21000 MP3s is a lot of small files - it's going to take time any way you transfer it - how long does it take 'desk top' to "desk top'?

Small files have a "housekeeping" overhead in that the disk's head actuators must repeatedly move from the data storage area to the block allocation and directory areas and back.

If you look at my earlier post - I mentioned transferring a 2GB file in just over 2 minutes - that was a single test file created especially for the purpose - and 10GB taking over 15 hours - that was a collection of 145,000 files, stored in 10,000 folders - actually closer to 12GB.

By the way - that Reaktek chipset is the one I was referred to earlier - I would suggest using the driver provided by the motherboard manufacturer (if it's integrated), or the NIC manufacturer (if it's not) rather than the Realtek driver or the Microsoft one.

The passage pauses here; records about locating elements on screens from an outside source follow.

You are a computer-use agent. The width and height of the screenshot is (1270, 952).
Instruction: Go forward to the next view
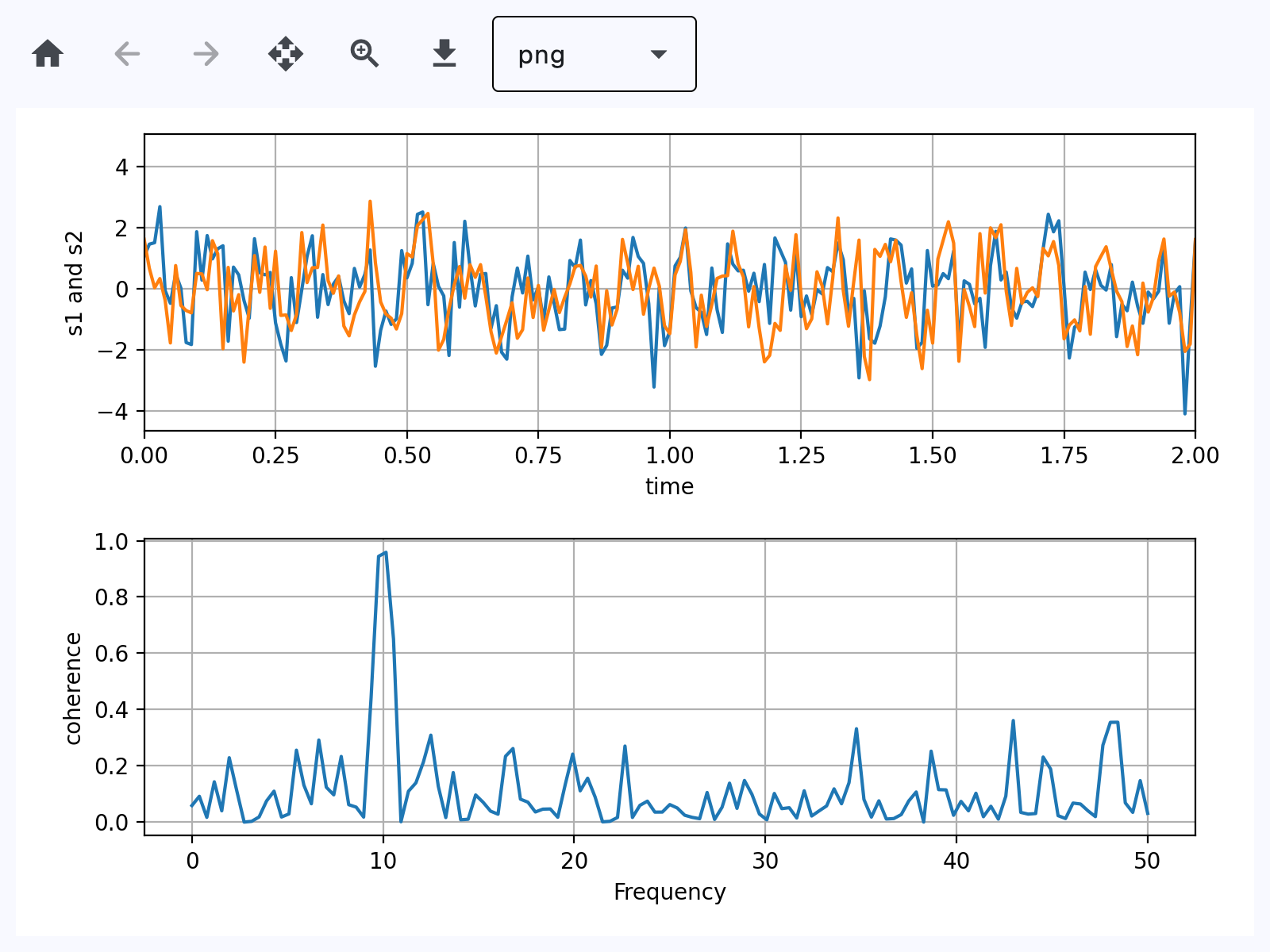[x=206, y=54]
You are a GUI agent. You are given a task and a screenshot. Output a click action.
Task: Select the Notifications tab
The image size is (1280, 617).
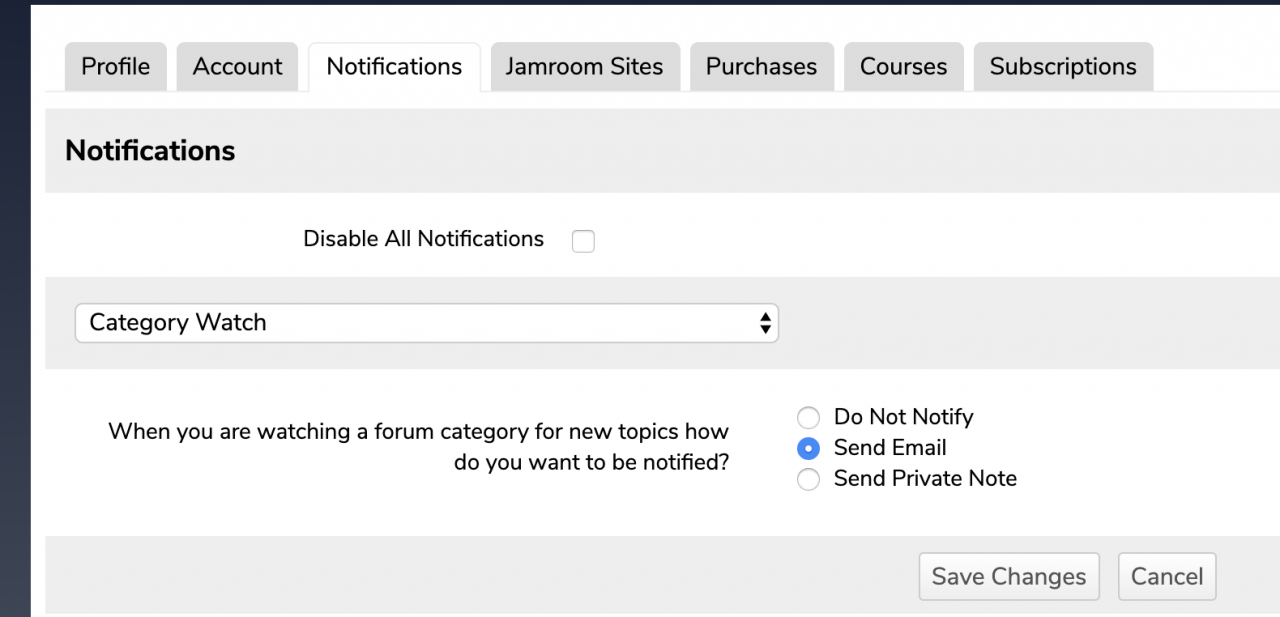(394, 67)
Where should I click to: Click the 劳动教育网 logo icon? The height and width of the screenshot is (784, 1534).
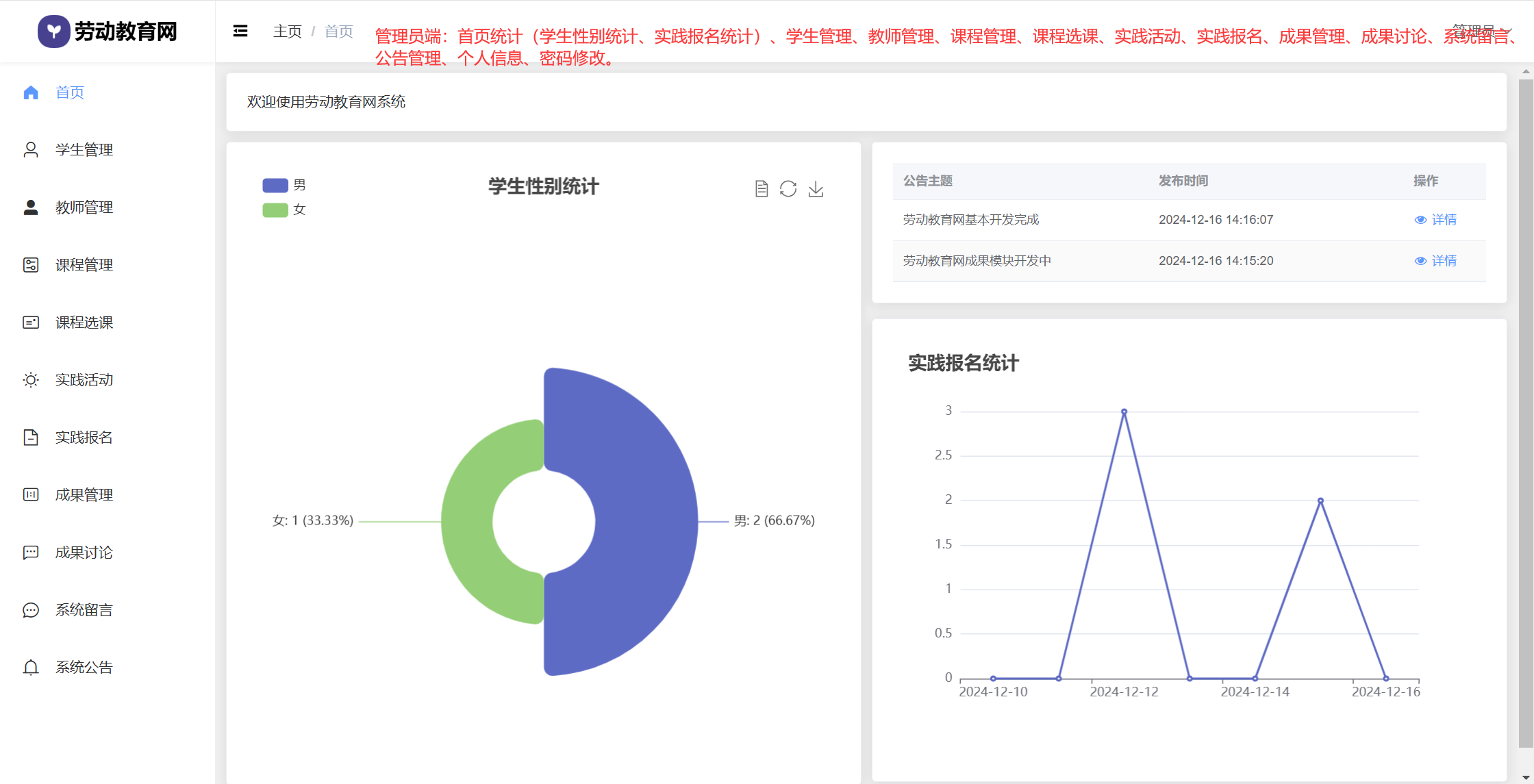tap(53, 31)
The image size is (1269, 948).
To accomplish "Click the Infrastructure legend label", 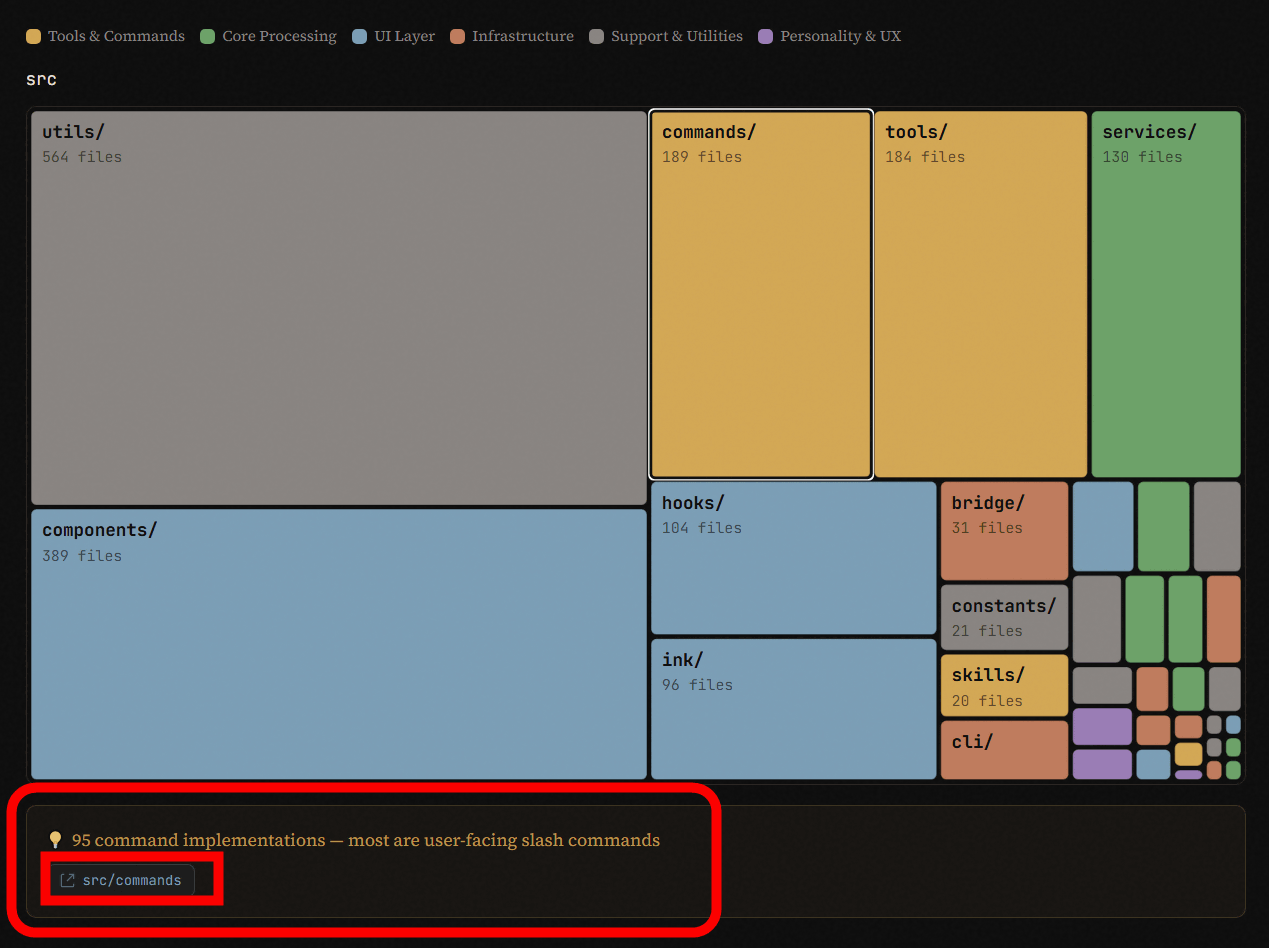I will 522,37.
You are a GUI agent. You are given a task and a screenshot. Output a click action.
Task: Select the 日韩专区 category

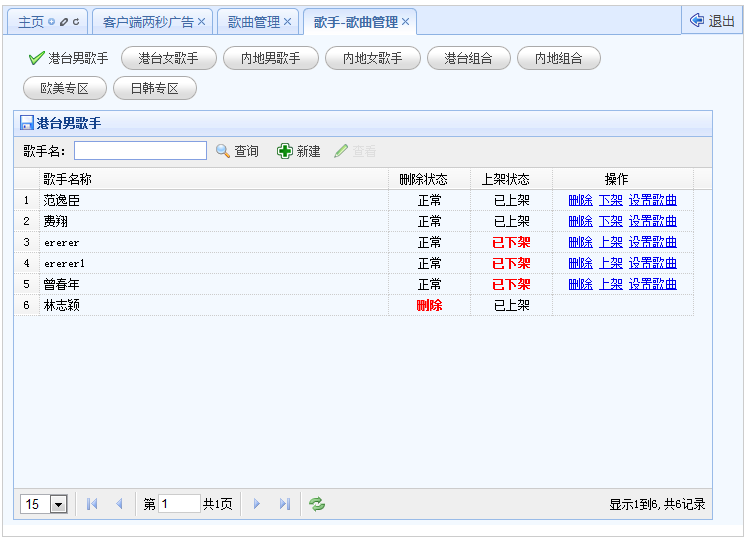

Now - if you pardon my going off on a tangent ...

A couple of years back, in a different forum, someone questioned the speed of his new gigabit network - I don't remember the actual numbers - but he has quite disappointed in the throughput he was getting and refused to accept my explanation on his disk subsystems being a possible bottleneck - he was using high powered desktops with RAID subsystems and would not hear a word against them - until he tried a simultaneous copy - and discovered that when running four simultaneous transfers from one system to four different systems, that one system could deliver data (read from the disks) almost four times faster than it could receive data (write to the disks).

RAID subsystems, especially RAID 4 and to a lesser extent RAID5, bottleneck on the writes - so you really do need to get a good idea on the read/write capabilities of your disk subsystems.
Logged
RAID1 is for disk redundancy - NOT data backup - don't confuse the two.